Coding by Hand
Python home

Why Nonlinearity Is Required

Stack neurons all you want — line up a hundred layers, give each one a thousand neurons — and without one trick the whole stack collapses to a single neuron. The trick is nonlinearity. Picture a row of mirrors bouncing a beam of light down a hallway. Each mirror redirects the beam, but the final ray that comes out the far end is still a straight line; the mirrors only ever rotated the direction. Drop a glass prism into the middle of the row and the beam splits into a fan of colors, each one bending differently. The hallway becomes more than the sum of its mirrors. Inside a neural network the activation function is the prism. Without it the layers are mirrors. With it the network can curve.

Marvin Minsky and Seymour Papert proved this the hard way in 1969. Both were professors at MIT, and they had grown impatient with Frank Rosenblatt's perceptron — the trainable single-layer network from the previous lesson that the New York Times had promised would soon be conscious. They wrote a book called Perceptrons whose central proof concerned a function so simple a child can compute it: XOR, the exclusive-or. Two binary inputs go in, one binary output comes out. The output is 1 when the inputs disagree (one is 1, the other is 0) and 0 when they agree. Four input pairs total. Try to draw a single straight line through the unit square that puts the two 1-points on one side and the two 0-points on the other side. It cannot be done — the 1-points sit on one diagonal and the 0-points sit on the other. A single-layer perceptron is exactly such a line. Minsky and Papert showed it was, full stop, mathematically incapable of learning XOR. Funding evaporated. The first AI winter began and lasted a decade. Twenty years later George Cybenko at Tufts proved the way out: in a 1989 paper called Approximation by Superpositions of a Sigmoidal Function, he showed that one hidden layer of neurons with a nonlinear activation can approximate any continuous function on a closed bounded region to any precision you want. Two years after that Kurt Hornik in Vienna strengthened the result — the universal approximation property holds for a wide family of activations, not just the sigmoid Cybenko had used. The theorem became known as universal approximation. The hidden layer was the prism.

Two networks with the same shape try to learn XOR: the linear stack can only ever cut a straight diagonal, while ReLU lets the boundary bend into the right corners.
Two networks with the same shape try to learn XOR: the linear stack can only ever cut a straight diagonal, while ReLU lets the boundary bend into the right corners.

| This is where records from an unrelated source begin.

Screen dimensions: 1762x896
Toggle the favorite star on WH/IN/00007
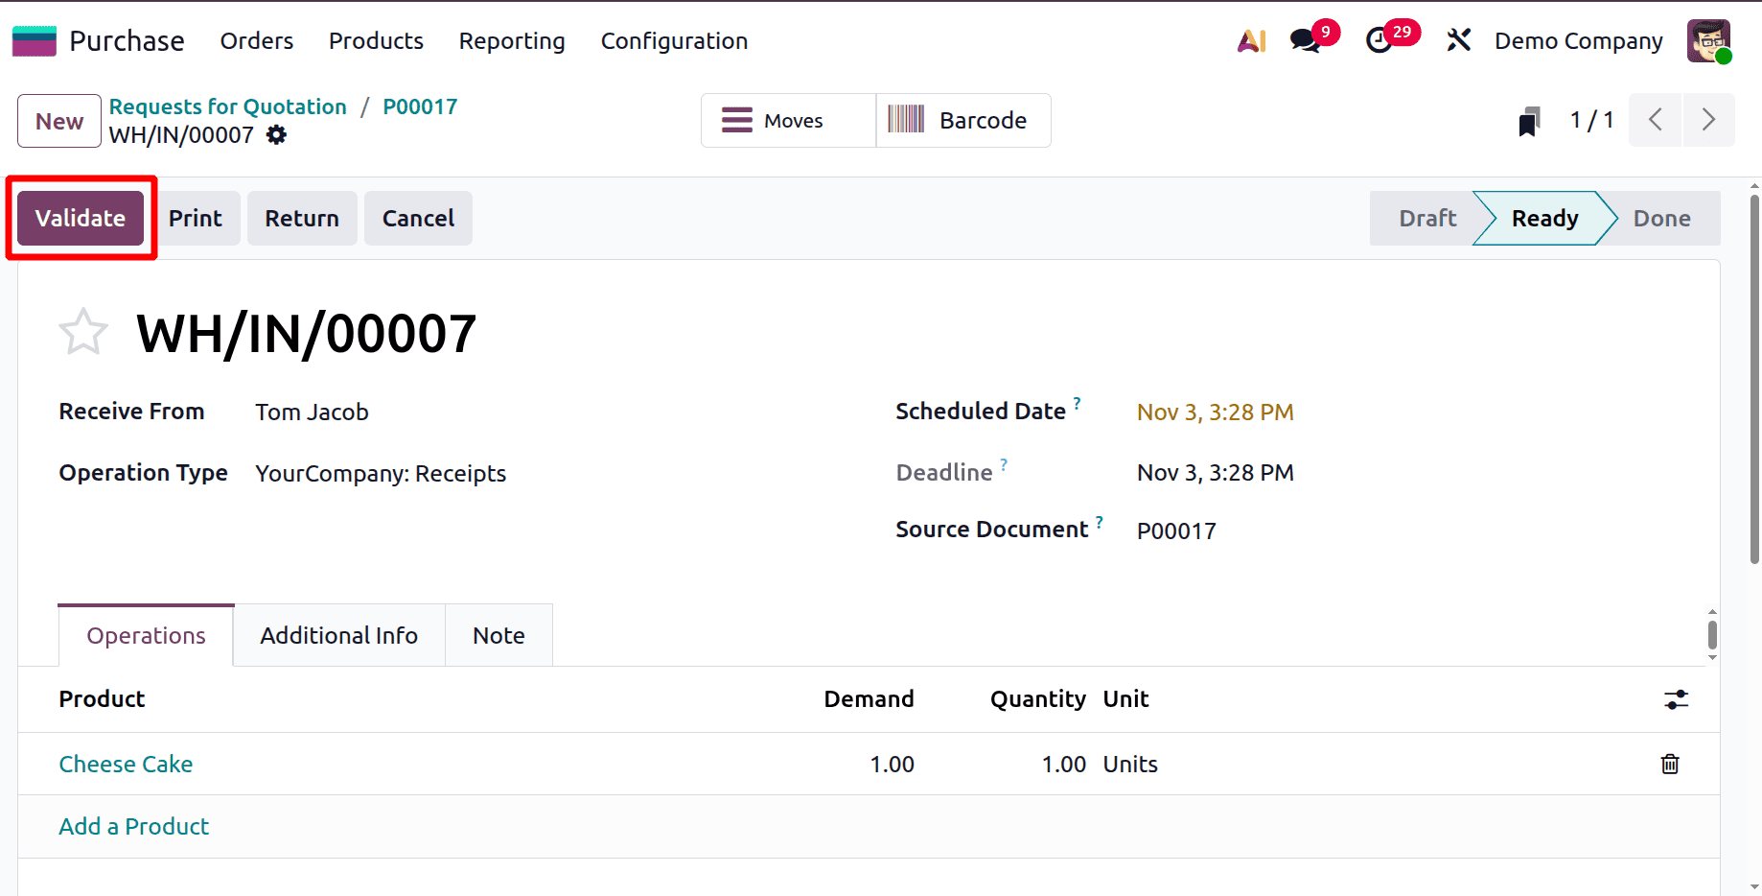tap(83, 332)
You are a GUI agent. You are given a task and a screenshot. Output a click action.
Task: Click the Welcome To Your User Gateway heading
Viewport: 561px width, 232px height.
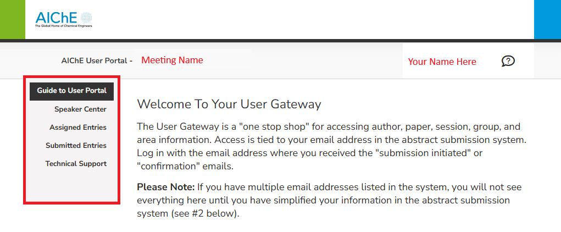229,104
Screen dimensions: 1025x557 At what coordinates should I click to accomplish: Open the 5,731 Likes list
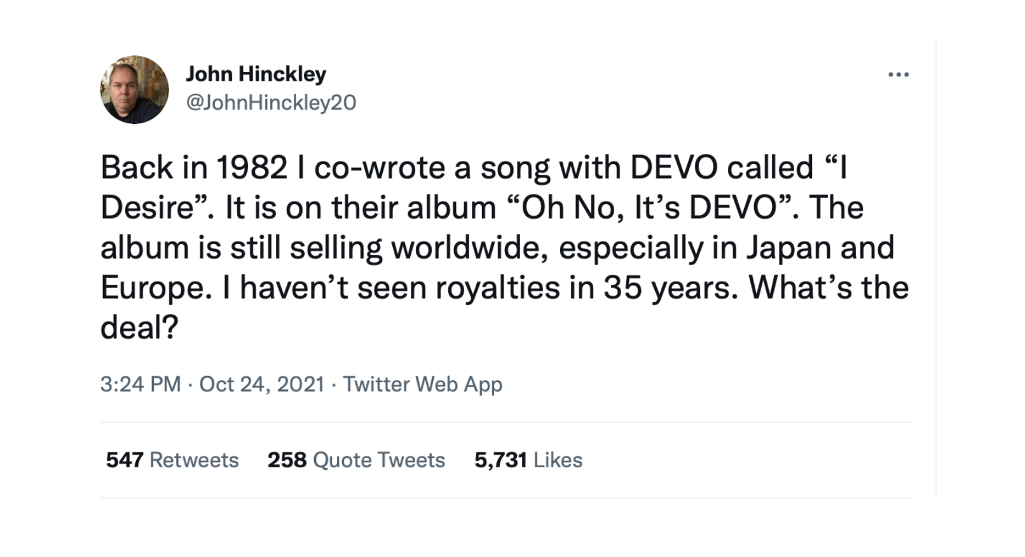pos(526,459)
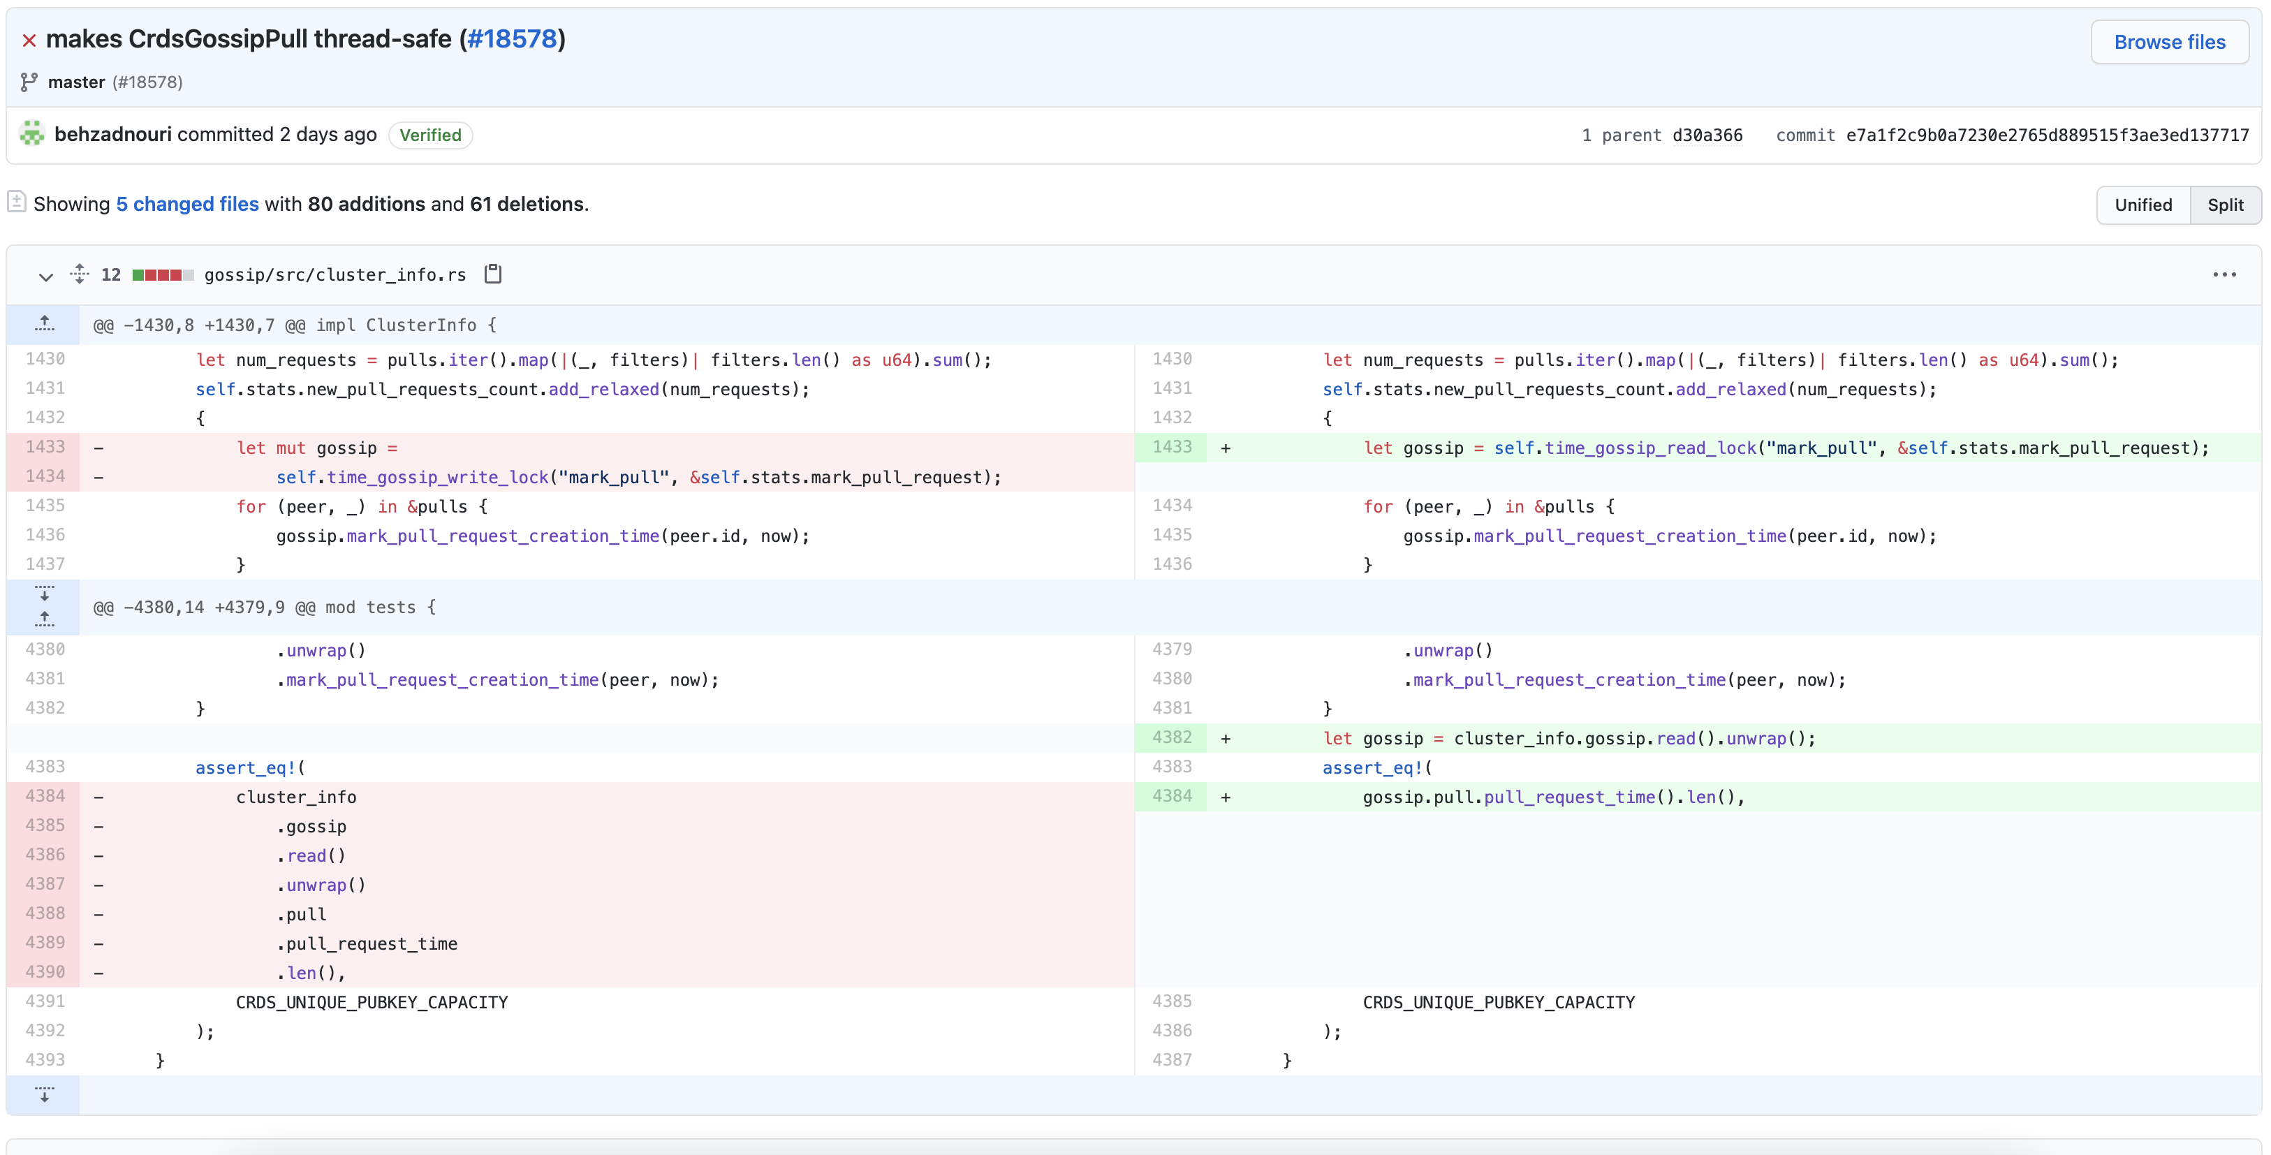
Task: Open parent commit d30a366
Action: click(1707, 135)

The way to feel the proof is to build both networks side by side and watch one fail. Pure Python, no libraries — same as the last lesson. A LinearLayer is a row of weighted-sum neurons with no activation at all. A NonlinearLayer is the same row with ReLU clamped on the end. ReLU keeps the number if it is positive and replaces it with zero if it is negative; that single bend is the nonlinearity that does all the work.

import math
import random
 
 
def relu(x):
    return x if x > 0 else 0.0
 
 
class LinearLayer:
    def __init__(self, n_inputs, n_neurons):
        scale = math.sqrt(2.0 / n_inputs)
        self.weights = [
            [random.gauss(0.0, scale) for _ in range(n_inputs)]
            for _ in range(n_neurons)
        ]
        self.biases = [0.0 for _ in range(n_neurons)]
 
    def forward(self, inputs):
        outputs = []
        for row, bias in zip(self.weights, self.biases):
            total = bias
            for w, x in zip(row, inputs):
                total += w * x
            outputs.append(total)
        return outputs
 
 
class NonlinearLayer(LinearLayer):
    def forward(self, inputs):
        return [relu(value) for value in super().forward(inputs)]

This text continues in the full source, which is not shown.